▶ [SUPPLIED DATA]
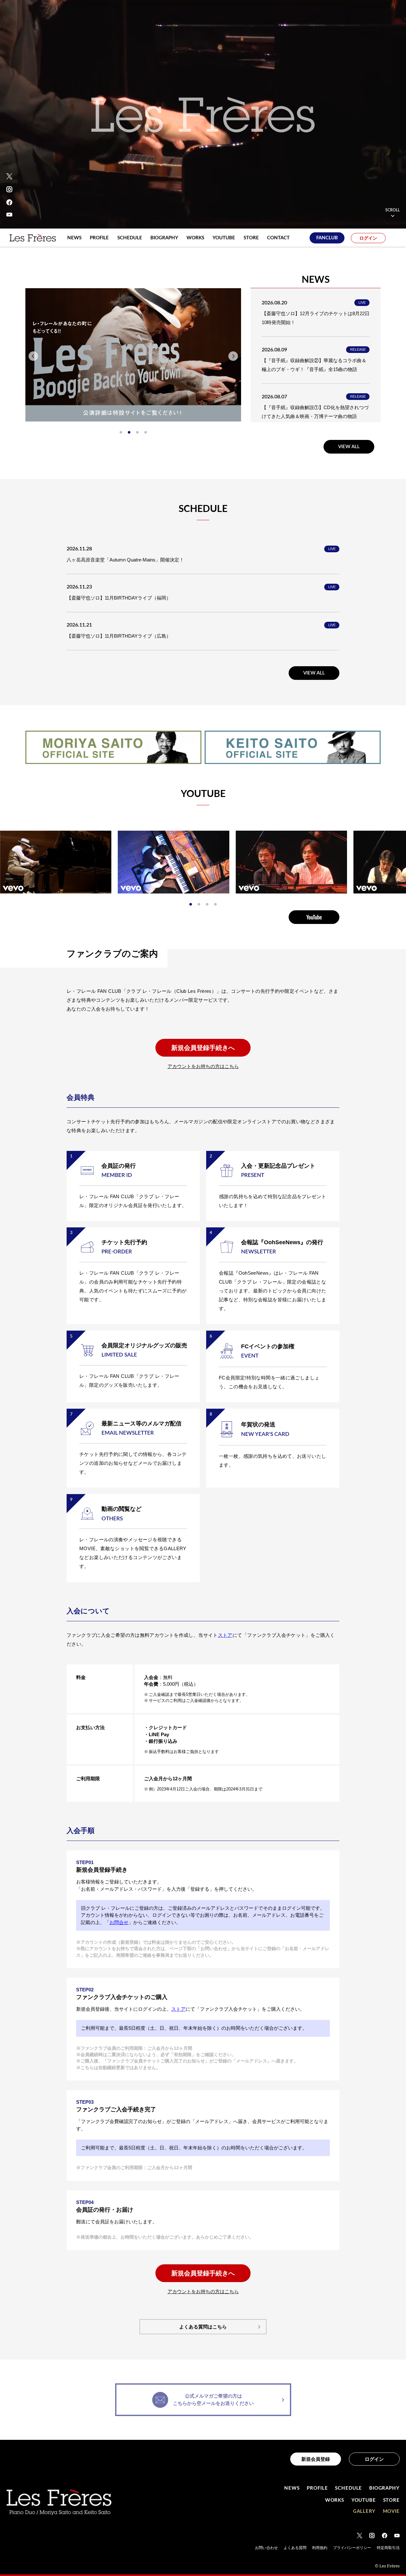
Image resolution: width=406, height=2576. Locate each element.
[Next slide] (233, 356)
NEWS (292, 2488)
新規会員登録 (315, 2459)
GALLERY (364, 2511)
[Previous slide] (33, 356)
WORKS (334, 2500)
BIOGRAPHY (384, 2488)
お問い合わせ (266, 2548)
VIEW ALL (349, 446)
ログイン (368, 238)
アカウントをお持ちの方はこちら (203, 1066)
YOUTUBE (363, 2500)
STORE (391, 2500)
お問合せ (118, 1922)
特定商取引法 (388, 2548)
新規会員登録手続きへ (203, 1047)
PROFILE (317, 2488)
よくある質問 (295, 2548)
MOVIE (391, 2511)
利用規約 (319, 2548)
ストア (225, 1635)
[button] (121, 432)
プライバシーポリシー (352, 2548)
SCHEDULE (348, 2488)
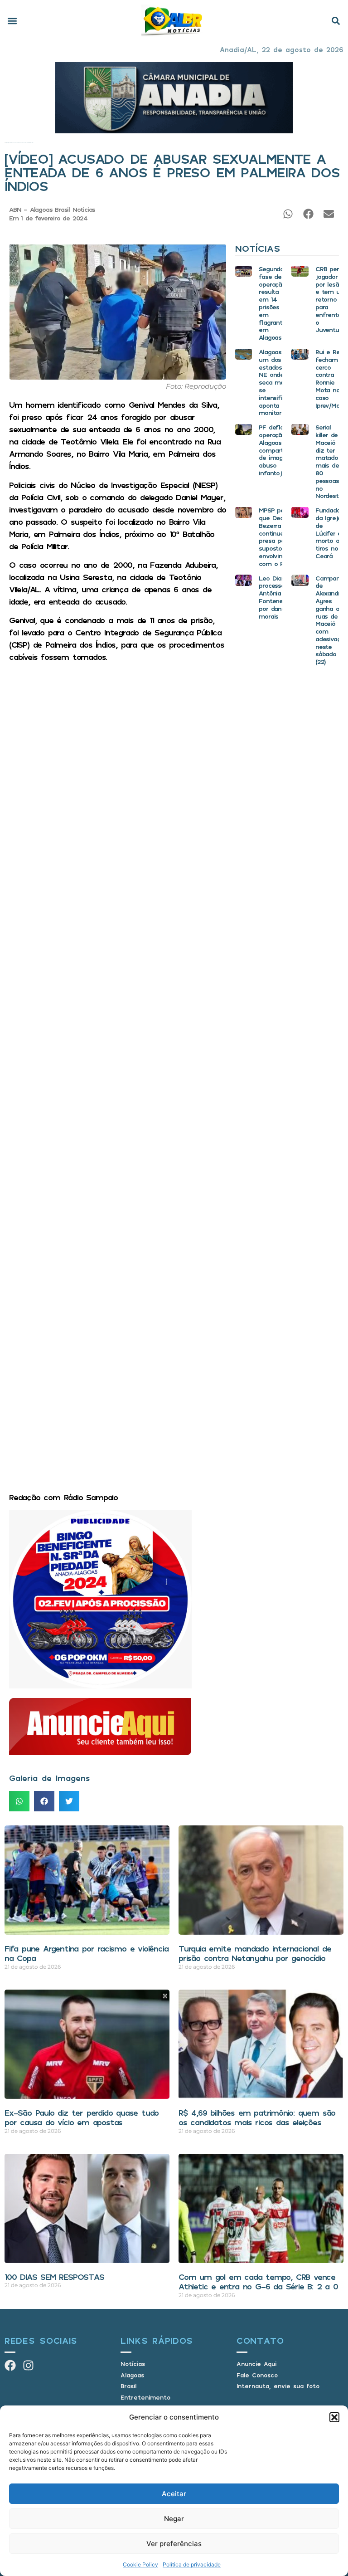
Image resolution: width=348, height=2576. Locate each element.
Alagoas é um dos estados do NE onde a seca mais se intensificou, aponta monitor (276, 382)
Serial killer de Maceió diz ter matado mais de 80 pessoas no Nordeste (328, 461)
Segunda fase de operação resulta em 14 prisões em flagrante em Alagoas (272, 303)
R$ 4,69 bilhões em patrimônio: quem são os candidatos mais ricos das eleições (257, 2117)
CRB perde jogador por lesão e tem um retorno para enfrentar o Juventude (330, 299)
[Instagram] (28, 2365)
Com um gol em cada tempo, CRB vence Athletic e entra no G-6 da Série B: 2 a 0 (258, 2282)
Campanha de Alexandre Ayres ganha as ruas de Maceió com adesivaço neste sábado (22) (331, 620)
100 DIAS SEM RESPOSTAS (54, 2277)
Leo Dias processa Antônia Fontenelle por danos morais (274, 597)
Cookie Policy (140, 2564)
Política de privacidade (192, 2564)
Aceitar (174, 2493)
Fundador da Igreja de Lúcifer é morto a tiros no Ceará (328, 533)
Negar (174, 2518)
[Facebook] (10, 2365)
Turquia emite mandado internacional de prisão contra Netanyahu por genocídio (255, 1953)
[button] (334, 2417)
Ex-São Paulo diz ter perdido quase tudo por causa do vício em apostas (82, 2117)
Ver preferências (174, 2543)
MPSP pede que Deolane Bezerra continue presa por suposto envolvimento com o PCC (278, 536)
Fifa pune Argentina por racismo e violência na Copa (86, 1953)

▶ [PROBLEM DESCRIPTION] This exercise requires the lines of the entries containing the string "width".

▶ [OUTPUT]
Image resolution: width=406, height=2576. Locate each element.
Image resolution: width=348, height=2576. Locate each element.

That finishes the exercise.